- Given task:
Print the lines above again with no changes at all, keeping each one in its original order.

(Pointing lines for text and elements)
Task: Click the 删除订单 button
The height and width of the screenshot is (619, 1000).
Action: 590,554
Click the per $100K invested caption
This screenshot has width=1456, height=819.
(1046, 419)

- The completed task:
Task: Click the 删除订单 button
The height and width of the screenshot is (619, 1000).
Action: 590,554
Click the per $100K invested caption
This screenshot has width=1456, height=819.
(1046, 419)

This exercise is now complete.